## PROBLEM TO SOLVE
Please update the items below by replacing "Identify the location of" with "Find the position of" wherever it occurs, leaving everything else untouched.

[Start MATERIAL SUPPLIED]

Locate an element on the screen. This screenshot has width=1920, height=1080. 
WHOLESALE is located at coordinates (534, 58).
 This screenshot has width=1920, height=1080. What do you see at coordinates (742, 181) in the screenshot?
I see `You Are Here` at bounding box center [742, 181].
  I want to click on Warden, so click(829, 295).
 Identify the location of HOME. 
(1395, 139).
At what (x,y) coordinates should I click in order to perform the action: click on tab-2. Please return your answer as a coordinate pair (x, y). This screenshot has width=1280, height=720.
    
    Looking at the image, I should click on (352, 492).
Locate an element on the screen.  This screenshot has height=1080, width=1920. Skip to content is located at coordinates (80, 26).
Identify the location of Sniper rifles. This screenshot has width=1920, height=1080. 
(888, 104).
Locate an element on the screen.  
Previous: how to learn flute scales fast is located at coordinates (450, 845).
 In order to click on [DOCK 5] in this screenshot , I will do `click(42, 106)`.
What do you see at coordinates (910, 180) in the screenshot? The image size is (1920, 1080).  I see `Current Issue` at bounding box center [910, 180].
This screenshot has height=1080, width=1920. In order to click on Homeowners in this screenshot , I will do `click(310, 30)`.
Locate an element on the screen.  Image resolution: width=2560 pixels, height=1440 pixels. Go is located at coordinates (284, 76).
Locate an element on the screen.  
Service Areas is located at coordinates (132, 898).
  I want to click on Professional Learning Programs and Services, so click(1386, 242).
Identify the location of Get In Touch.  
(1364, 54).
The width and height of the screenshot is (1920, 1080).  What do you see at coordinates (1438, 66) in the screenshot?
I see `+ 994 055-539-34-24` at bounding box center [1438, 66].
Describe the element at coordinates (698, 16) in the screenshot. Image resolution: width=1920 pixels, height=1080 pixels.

[End MATERIAL SUPPLIED]

## WRITTEN SOLUTION
Locate an element on the screen. This screenshot has width=1920, height=1080. 
WHOLESALE is located at coordinates (534, 58).
 This screenshot has width=1920, height=1080. What do you see at coordinates (742, 181) in the screenshot?
I see `You Are Here` at bounding box center [742, 181].
  I want to click on Warden, so click(829, 295).
 Find the position of HOME. 
(1395, 139).
At what (x,y) coordinates should I click in order to perform the action: click on tab-2. Please return your answer as a coordinate pair (x, y). This screenshot has width=1280, height=720.
    
    Looking at the image, I should click on (352, 492).
Locate an element on the screen.  This screenshot has height=1080, width=1920. Skip to content is located at coordinates (80, 26).
Find the position of Sniper rifles. This screenshot has width=1920, height=1080. 
(888, 104).
Locate an element on the screen.  
Previous: how to learn flute scales fast is located at coordinates (450, 845).
 In order to click on [DOCK 5] in this screenshot , I will do `click(42, 106)`.
What do you see at coordinates (910, 180) in the screenshot? The image size is (1920, 1080).  I see `Current Issue` at bounding box center [910, 180].
This screenshot has height=1080, width=1920. In order to click on Homeowners in this screenshot , I will do `click(310, 30)`.
Locate an element on the screen.  Image resolution: width=2560 pixels, height=1440 pixels. Go is located at coordinates (284, 76).
Locate an element on the screen.  
Service Areas is located at coordinates (132, 898).
  I want to click on Professional Learning Programs and Services, so click(1386, 242).
Find the position of Get In Touch.  
(1364, 54).
The width and height of the screenshot is (1920, 1080).  What do you see at coordinates (1438, 66) in the screenshot?
I see `+ 994 055-539-34-24` at bounding box center [1438, 66].
Describe the element at coordinates (698, 16) in the screenshot. Image resolution: width=1920 pixels, height=1080 pixels.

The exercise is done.